A isto o Doutor Subtil responde que a vontade elevada não frui necessariamente, quanto dela depende, do fim assim visto (n. 145).

Art. 4. Quanto ao fim claramente visto por quem não tem o hábito sobrenatural na vontade (supondo que Deus se mostra ao entendimento não dando algum hábito sobrenatural à vontade) dizem alguns, designadamente Godofredo de Fontaines, que: a) É absolutamente impossível que a vontade não elevada pela caridade frua do fim ainda que visto, porque o fazer pressupõe o ser; logo o fazer sobrenatural pressupõe o ser sobrenatural; porém, a vontade de que se trata não tem ser sobrenatural, logo não pode ter um ato sobrenatural; b) Se assim fosse a vontade poderia ser bem aventurada o que é falso, porque então a caridade não seria necessária para a bem aventurança da vontade; c) Isto provam porque fruir do fim visto em particular parece ser a bem aventurança ou incluir formalmente a bem aventurança.
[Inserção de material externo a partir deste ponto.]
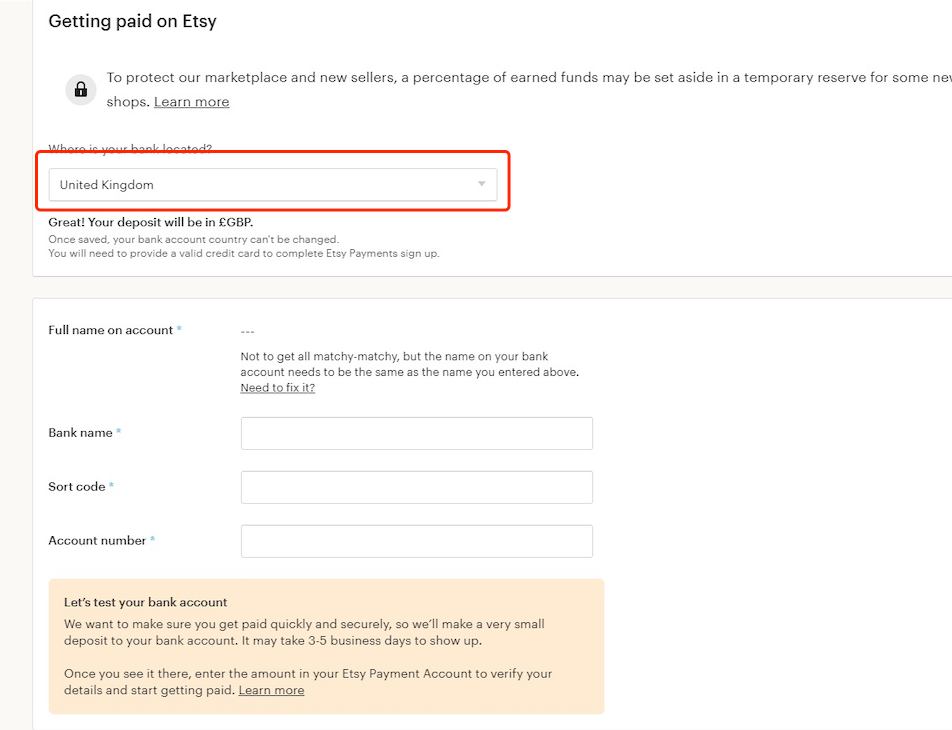The image size is (952, 730).
Task: Click the 'Where is your bank located?' label
Action: (130, 149)
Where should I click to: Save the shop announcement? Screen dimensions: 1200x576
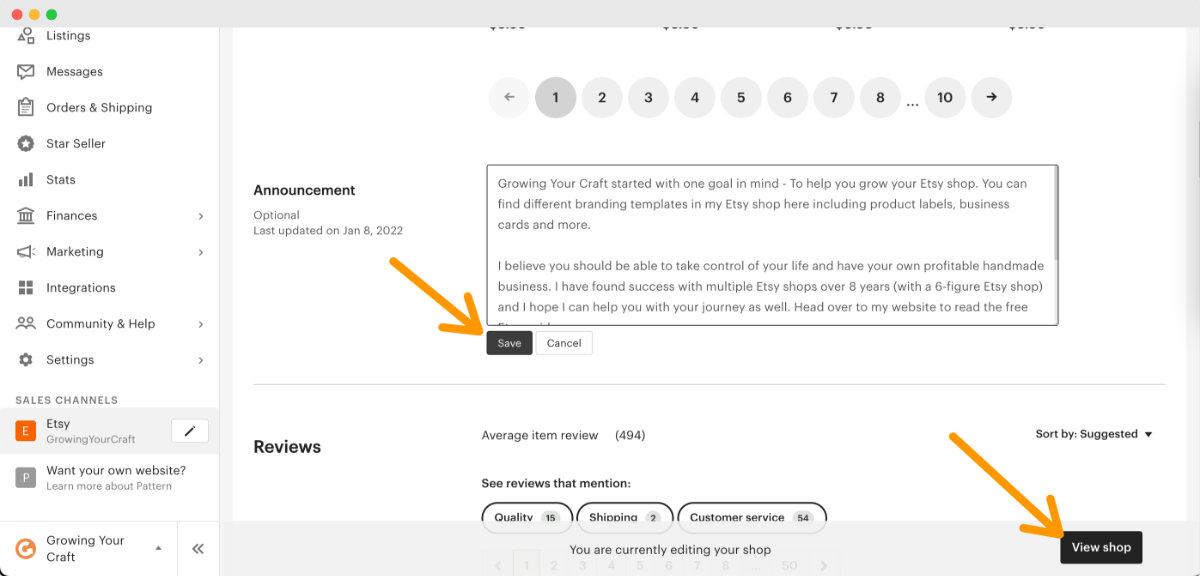point(509,342)
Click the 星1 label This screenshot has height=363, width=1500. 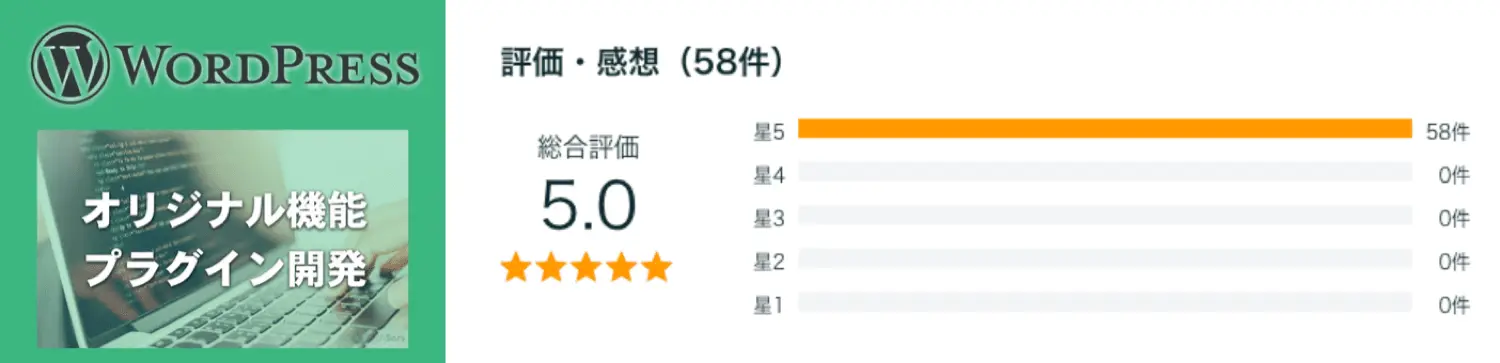point(769,305)
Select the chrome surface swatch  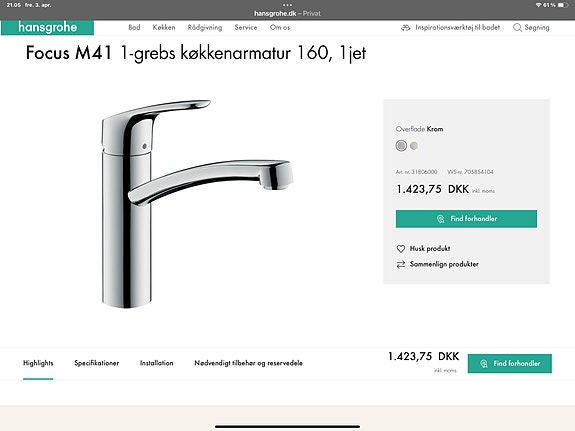coord(401,146)
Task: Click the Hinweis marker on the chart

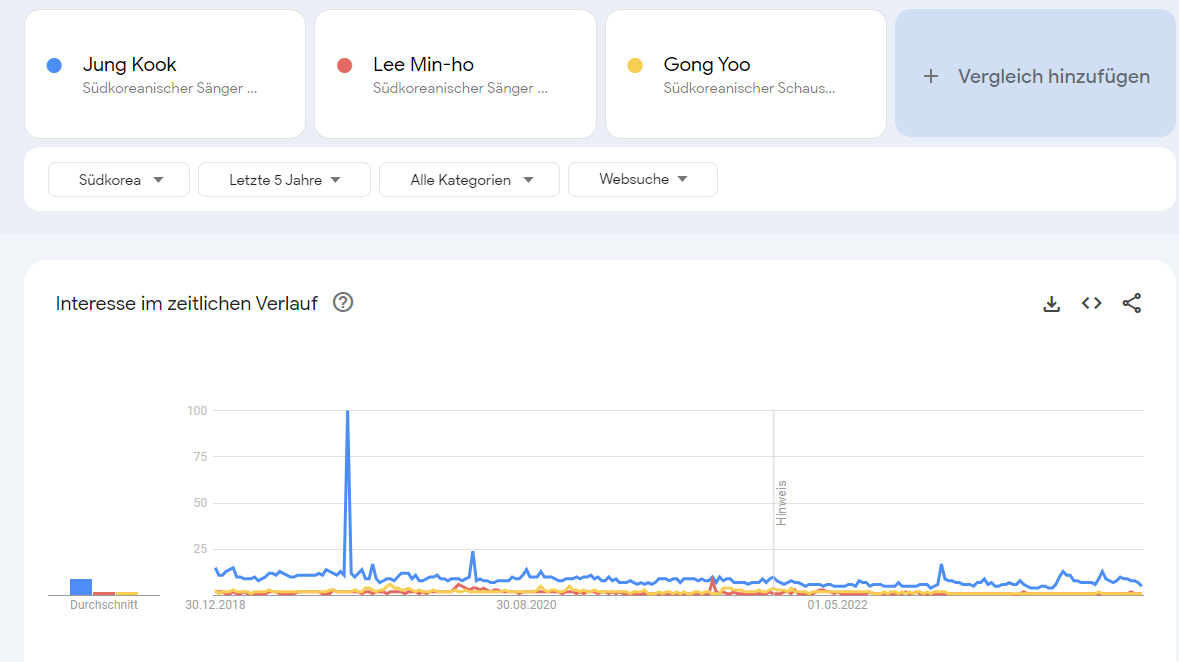Action: click(782, 503)
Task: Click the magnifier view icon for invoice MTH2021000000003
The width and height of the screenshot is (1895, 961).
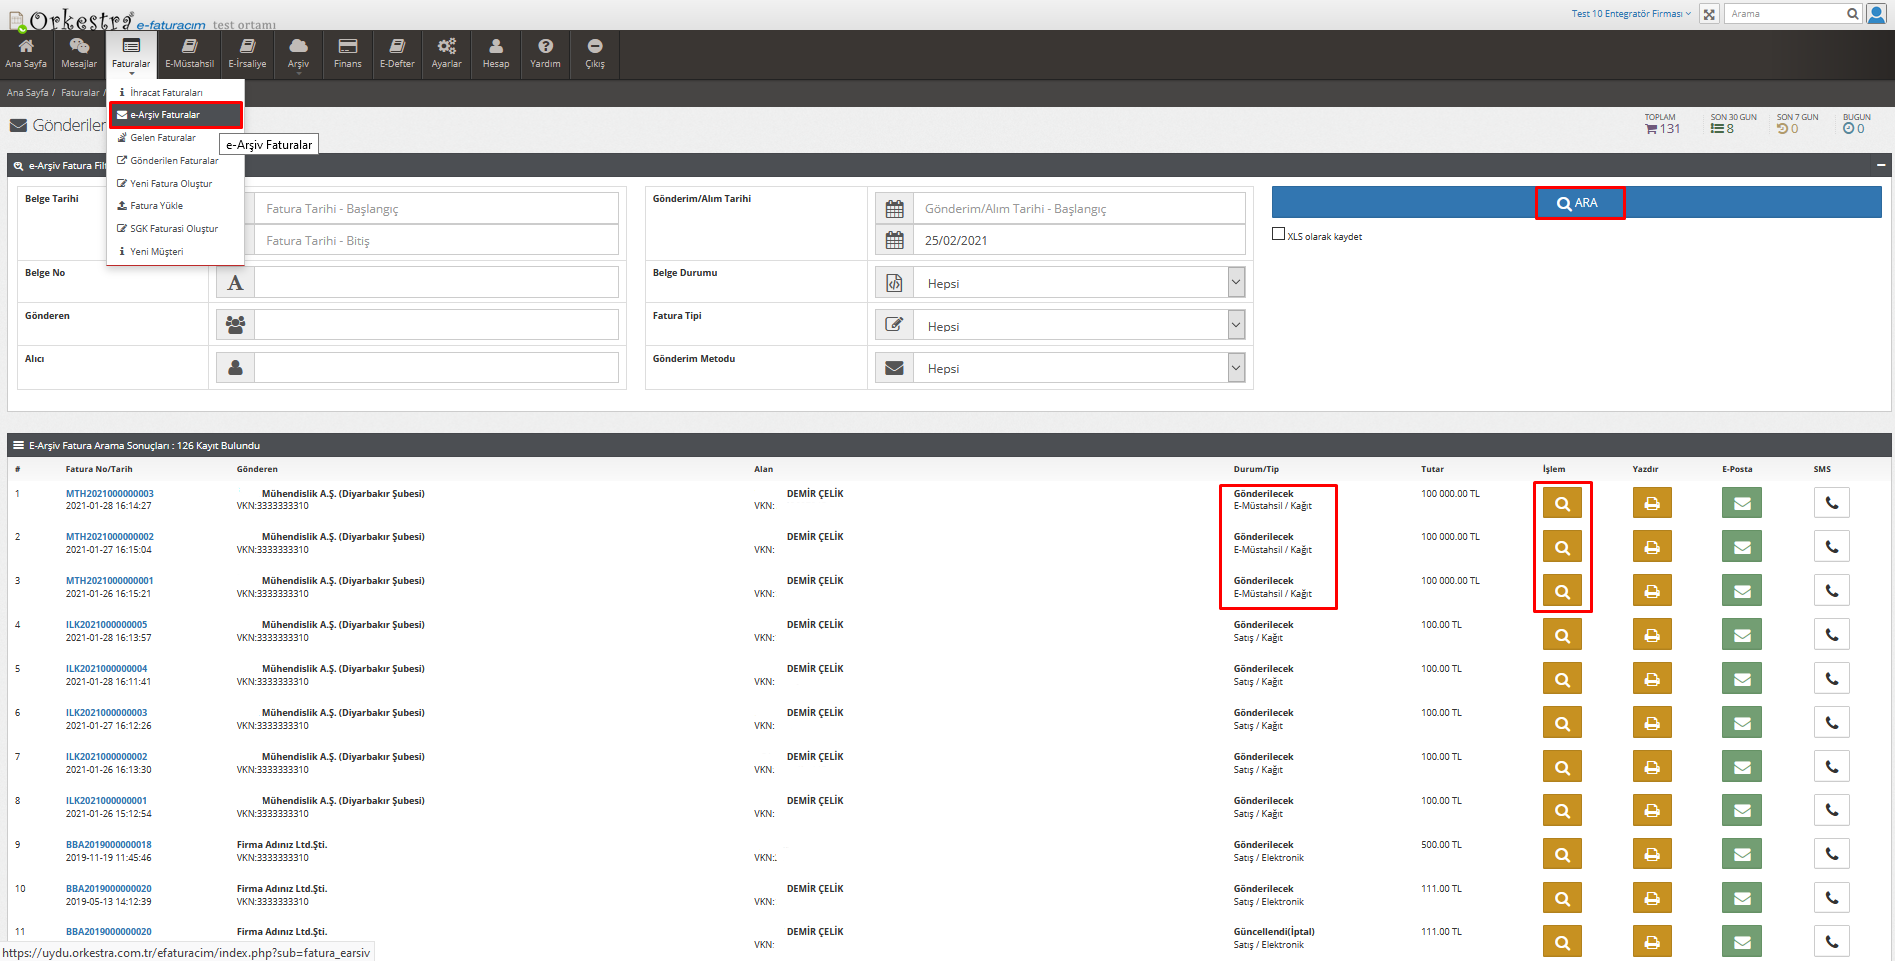Action: click(1561, 503)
E, ainda, se dada a visão necessariamente se dá a fruição, não havendo uma também não há a outra, donde se conclui que a visão é causa da fruição (nn. 88- 90).

Mas contra isto pode argumentar-se que, se aquilo por que alguém pode agir simplesmente é a potência, então a vontade não pode ter pelas suas forças naturais nenhum ato acerca do fim visto, mas pode se tiver caridade. Porém é falso que a caridade ou é simplesmente a potência volitiva acerca daquele objeto ou parte da potência volitiva. Do mesmo modo, se o objeto amável aproximado ou apresentado menos suficientemente à vontade pode suficientemente determinar o ato da vontade, mais ainda se o mesmo objeto é aproximado ou apresentado mais perfeitamente; por isso, se um bem obscuramente apreendido pode ser querido pela vontade não elevada pelo hábito sobrenatural, muito mais o pode ser com algum ato da vontade face ao mesmo objeto claramente visto.

Mais ainda. Quando se diz que a vontade assim poderia ser bem aventurada, digo que não, pois como afirma Agostinho: “o bem aventurado tem tudo quanto quer e não quer nada de mal”. Ou seja, é bem aventurado o que tem tudo quanto pode querer ordenadamente, e não só tudo quanto agora quer em ato; porque então algum viandante poderia ser bem aventurado por aquele momento quando pensa apenas numa coisa tida ordenadamente. Mas a vontade pode querer ordenadamente ter a caridade, porque pode querer ter não só a substância do ato de fruir, como também ter a

82 fruição agradável a Deus (n. 155). Assim, o mestre Franciscano é da opinião que a vontade não elevada sobrenaturalmente pode fruir daquele fim último (n. 146).